The teenager told a trial of issue at Swindon Crown Court he was out on the night of Tuesday, November 19 when he was followed and mugged.

He had seen three people looking at him at the bottom of town as he made his way home from an event at The Oasis.

“They were just staring at me and their body language made me feel uncomfortable,” he told the court.

They then followed him as he walked up to the fountain along Canal Walk, up to Curtis Street, before he was jumped by Price on Cambria Bridge Road.

He said: “As I got to the middle of the road my coat was pulled from behind me over my head and I was punched in the face with a left hand, which made contact with my right cheek.”

While he was on the ground he said he was kicked a number of times, including once to the face, and handed over his bag when he was told to.

He said when he got up the man in the red hoodie, who was Price, pulled the knife from his waistband and pointed it at him, demanding his mobile.

The boy said he didn’t have a phone, before managing to get free and run away from the trio.

Price, who was living rough at the time, told the court he had kicked the victim, despite denying it in his basis of plea, but insisted there was no knife.

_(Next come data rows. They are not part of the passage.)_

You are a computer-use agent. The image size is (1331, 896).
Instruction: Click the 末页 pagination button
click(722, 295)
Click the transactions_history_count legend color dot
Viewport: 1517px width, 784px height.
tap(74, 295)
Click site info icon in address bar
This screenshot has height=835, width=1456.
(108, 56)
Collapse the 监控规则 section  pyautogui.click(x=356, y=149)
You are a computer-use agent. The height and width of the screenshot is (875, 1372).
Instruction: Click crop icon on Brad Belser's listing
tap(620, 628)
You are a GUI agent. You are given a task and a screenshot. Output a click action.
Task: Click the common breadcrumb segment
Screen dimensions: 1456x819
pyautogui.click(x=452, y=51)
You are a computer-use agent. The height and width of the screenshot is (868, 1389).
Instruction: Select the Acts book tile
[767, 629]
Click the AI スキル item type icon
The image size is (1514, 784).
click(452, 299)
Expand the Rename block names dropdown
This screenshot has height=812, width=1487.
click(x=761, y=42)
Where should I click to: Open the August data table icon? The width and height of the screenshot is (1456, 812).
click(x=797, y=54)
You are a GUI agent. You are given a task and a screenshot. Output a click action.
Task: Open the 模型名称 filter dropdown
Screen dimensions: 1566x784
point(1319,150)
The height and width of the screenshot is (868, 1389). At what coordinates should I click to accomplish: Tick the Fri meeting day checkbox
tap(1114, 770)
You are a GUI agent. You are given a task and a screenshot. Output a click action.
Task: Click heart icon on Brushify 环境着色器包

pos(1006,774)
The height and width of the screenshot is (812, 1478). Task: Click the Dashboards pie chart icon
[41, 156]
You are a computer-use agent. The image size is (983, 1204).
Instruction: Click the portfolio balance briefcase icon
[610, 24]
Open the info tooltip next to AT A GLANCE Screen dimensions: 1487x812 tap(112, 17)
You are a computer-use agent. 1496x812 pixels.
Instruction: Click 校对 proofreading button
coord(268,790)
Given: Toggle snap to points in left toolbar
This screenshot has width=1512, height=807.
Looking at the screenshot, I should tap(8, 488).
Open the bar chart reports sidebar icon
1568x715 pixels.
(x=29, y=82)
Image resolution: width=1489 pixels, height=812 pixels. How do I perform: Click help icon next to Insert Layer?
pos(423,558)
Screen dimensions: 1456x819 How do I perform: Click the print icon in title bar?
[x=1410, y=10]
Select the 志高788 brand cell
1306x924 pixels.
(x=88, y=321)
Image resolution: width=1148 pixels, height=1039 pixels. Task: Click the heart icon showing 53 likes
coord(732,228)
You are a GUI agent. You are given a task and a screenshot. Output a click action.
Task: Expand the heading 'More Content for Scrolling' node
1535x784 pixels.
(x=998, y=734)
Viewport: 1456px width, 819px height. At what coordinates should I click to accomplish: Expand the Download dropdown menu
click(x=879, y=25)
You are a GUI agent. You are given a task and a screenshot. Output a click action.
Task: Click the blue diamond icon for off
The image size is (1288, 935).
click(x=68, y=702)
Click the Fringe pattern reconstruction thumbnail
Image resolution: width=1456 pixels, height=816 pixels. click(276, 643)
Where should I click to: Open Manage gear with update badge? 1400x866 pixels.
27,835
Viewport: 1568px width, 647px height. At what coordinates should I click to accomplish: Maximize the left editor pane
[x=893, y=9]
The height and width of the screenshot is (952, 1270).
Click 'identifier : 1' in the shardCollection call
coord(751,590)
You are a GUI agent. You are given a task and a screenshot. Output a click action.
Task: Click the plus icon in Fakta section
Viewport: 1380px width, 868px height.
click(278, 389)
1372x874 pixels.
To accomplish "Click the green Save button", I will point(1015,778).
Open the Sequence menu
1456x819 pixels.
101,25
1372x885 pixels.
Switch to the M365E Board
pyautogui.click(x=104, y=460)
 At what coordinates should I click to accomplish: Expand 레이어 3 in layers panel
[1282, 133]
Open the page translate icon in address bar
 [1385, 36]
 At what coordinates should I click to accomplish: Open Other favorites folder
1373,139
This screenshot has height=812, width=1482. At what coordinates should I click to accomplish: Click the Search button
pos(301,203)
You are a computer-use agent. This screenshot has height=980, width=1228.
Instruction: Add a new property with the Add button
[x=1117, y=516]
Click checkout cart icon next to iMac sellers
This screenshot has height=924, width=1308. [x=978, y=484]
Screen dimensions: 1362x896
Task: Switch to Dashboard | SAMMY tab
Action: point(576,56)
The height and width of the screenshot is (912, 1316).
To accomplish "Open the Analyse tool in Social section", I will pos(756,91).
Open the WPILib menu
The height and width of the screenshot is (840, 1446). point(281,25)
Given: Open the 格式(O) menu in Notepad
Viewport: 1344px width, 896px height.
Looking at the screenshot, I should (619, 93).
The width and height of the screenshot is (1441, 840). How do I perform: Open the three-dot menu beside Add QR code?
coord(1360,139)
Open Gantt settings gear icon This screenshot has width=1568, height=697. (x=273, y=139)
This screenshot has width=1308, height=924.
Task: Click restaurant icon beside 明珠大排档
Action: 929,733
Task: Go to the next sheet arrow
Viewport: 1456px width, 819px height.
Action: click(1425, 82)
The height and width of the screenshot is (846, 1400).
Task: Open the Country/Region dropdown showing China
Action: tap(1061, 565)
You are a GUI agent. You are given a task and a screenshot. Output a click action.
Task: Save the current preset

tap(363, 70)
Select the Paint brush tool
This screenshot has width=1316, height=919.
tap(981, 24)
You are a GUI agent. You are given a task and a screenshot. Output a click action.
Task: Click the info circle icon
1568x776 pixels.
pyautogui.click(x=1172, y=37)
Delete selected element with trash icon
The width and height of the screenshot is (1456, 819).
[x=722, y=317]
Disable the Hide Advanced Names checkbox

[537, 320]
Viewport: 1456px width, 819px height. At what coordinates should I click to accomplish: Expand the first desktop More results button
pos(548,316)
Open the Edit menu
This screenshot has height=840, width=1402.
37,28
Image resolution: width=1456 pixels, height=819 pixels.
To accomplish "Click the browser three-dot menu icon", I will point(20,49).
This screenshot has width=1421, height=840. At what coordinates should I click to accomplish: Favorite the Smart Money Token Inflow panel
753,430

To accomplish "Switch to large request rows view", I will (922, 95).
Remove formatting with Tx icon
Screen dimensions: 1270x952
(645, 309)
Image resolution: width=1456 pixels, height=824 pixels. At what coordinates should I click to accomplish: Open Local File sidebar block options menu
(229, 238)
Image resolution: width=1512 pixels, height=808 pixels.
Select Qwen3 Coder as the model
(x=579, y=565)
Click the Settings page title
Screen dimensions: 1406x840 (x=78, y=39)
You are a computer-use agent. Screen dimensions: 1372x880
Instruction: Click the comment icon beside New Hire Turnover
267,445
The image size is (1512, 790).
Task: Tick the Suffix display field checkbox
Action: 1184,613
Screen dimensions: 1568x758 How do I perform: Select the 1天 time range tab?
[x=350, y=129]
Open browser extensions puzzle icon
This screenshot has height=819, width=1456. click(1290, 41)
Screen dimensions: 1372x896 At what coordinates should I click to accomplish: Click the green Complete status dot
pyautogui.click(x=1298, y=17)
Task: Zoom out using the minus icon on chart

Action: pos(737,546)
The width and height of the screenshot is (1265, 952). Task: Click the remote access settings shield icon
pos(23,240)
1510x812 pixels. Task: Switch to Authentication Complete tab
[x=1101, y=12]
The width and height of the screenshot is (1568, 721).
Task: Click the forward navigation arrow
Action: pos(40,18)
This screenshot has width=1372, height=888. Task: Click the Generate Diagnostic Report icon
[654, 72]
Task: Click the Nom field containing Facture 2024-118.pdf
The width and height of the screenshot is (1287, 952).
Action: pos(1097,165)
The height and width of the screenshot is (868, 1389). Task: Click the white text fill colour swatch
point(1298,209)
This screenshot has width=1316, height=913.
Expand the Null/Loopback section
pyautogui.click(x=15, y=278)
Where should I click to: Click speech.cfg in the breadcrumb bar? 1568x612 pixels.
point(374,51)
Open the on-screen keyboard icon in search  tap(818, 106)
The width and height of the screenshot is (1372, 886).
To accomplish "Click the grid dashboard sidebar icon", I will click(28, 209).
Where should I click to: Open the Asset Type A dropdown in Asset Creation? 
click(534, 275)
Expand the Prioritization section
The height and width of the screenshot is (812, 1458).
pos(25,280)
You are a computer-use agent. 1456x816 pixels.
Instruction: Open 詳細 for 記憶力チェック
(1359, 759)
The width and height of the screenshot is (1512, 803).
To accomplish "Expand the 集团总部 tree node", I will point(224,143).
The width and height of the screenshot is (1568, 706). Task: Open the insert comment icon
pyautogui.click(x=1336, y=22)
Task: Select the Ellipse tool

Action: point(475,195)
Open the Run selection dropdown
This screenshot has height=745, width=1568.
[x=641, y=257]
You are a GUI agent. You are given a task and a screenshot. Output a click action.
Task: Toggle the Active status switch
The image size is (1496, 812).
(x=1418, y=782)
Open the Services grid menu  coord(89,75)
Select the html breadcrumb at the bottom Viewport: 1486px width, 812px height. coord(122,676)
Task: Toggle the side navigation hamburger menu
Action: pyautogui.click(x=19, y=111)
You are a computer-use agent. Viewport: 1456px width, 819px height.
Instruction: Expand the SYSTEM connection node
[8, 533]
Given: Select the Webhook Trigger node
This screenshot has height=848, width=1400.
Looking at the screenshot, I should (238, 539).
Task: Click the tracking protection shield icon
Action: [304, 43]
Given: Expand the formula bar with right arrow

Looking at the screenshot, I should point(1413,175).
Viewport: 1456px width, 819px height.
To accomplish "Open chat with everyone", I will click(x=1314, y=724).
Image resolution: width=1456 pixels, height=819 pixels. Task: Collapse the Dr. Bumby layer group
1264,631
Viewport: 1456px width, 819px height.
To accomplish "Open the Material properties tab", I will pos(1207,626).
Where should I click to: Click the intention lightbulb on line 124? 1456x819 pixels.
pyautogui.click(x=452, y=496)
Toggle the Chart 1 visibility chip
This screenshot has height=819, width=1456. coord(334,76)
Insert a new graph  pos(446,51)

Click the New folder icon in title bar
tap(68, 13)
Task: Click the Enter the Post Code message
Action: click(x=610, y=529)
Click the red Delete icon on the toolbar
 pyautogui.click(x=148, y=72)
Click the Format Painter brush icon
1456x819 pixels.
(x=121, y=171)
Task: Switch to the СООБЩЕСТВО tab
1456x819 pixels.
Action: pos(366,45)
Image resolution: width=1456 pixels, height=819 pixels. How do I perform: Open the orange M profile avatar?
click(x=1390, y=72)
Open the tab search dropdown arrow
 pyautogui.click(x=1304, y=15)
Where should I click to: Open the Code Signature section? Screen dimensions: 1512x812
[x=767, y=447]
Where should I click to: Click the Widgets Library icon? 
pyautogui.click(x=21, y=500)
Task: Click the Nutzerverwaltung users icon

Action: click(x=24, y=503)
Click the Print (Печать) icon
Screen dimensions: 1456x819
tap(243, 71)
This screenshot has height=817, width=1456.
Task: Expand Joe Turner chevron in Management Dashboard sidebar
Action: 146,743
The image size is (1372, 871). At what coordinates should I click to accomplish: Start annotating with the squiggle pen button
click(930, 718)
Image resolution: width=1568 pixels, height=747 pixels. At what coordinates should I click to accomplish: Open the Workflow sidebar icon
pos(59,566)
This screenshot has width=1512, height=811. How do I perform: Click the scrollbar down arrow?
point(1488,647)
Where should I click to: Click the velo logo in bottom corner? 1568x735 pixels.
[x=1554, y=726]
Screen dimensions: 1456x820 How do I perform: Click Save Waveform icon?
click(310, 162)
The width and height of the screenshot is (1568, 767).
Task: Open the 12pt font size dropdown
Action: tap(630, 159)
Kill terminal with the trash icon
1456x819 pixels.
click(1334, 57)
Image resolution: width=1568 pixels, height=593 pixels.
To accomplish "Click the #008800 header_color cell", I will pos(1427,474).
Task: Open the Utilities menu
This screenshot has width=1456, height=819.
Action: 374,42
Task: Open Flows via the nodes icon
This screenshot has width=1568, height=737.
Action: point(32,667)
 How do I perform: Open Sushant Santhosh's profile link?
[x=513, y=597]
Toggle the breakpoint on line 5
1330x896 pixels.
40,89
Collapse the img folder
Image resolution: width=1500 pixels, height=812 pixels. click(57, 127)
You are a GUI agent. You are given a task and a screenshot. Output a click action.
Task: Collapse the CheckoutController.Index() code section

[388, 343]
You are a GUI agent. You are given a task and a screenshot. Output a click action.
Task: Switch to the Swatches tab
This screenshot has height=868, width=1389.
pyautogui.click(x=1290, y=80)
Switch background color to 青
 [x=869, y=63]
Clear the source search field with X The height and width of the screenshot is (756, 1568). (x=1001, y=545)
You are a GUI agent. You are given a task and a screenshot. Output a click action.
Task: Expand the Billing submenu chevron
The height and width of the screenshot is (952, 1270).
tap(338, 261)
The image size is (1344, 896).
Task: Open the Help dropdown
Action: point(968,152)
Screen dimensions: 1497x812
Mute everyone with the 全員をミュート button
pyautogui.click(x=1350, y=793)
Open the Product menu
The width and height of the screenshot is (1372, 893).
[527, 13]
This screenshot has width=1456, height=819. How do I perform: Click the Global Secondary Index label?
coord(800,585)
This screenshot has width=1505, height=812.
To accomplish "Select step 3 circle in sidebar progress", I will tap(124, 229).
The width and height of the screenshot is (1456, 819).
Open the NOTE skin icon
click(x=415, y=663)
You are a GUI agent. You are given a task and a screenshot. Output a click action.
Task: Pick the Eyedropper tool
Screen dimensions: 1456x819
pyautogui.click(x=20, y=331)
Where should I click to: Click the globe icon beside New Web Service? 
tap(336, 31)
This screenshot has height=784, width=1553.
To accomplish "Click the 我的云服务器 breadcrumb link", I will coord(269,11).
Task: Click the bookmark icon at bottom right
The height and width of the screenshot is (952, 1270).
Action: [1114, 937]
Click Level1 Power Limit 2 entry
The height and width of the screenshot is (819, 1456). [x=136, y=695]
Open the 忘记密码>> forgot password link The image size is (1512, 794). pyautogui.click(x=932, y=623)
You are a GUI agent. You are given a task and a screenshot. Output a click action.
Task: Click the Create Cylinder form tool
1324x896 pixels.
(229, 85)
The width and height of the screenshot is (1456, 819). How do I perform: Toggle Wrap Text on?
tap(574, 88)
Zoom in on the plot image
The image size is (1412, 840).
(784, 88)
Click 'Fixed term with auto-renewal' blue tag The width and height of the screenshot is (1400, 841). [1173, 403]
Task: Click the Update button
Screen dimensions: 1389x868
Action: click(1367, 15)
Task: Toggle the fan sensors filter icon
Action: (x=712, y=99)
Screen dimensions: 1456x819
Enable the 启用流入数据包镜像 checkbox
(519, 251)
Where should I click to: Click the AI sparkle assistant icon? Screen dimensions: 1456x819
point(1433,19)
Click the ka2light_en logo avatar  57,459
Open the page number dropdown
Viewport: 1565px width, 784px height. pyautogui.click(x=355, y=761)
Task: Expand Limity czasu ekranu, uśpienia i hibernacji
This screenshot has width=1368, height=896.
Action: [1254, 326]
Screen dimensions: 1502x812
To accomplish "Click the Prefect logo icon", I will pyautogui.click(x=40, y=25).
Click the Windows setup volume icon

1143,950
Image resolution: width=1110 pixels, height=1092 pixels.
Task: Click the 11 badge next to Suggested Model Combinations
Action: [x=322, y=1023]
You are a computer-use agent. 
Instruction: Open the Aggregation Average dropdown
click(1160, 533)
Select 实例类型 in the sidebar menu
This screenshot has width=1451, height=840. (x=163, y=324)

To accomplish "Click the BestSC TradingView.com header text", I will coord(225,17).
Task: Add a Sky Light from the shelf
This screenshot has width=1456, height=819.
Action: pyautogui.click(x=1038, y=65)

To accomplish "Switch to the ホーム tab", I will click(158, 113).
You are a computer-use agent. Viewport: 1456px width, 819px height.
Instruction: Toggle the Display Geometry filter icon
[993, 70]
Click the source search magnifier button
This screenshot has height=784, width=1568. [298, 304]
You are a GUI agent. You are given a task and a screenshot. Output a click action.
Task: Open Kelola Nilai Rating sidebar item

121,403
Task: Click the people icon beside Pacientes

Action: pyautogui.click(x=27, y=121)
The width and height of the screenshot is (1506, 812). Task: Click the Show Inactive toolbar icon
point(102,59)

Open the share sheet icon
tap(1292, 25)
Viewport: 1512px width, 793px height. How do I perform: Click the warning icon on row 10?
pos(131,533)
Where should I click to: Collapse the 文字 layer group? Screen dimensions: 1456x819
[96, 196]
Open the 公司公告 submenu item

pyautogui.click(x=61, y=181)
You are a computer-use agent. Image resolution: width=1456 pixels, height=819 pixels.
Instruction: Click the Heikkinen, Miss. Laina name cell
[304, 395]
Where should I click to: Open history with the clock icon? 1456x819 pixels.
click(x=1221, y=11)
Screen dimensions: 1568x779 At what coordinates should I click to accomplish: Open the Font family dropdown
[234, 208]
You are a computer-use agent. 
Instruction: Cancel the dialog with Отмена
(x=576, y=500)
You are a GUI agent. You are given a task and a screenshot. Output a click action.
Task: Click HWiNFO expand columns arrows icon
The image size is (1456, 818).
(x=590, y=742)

He said he had not meant to rob the man, just speak to him because his friend Luke Cooper said the victim had been bullying him.

He said the other two lads took the bag and he was given the victim’s bank card, which was later found on him, because he thought he could pay off some debts.

Price, of The Circle, Pinehurst, admitted robbery.

Martin Wiggins, defending, said his client had a difficult upbringing and had a lack of personal skills.

Jailing him, Judge Douglas Field said: “You are now aged 22 and despite your young age you are pretty heavily convicted. You have previous convictions for serious offences of dishonesty and violence.

“You pleaded guilty to this offence of robbery but you put in a basis of plea which I found, on the evidence, to be unsustainable.

“Your victim was alone and vulnerable in the town at night. You produced this wicked looking black knife and held it with your outstretched arm very near to his face. This is a serious case of street robbery.”

Cooper, of Redcap Gardens, Ramleaze, and the 17-year-old, of Freshbrook, had the charges against them dropped at an earlier hearing after they pleaded not guilty.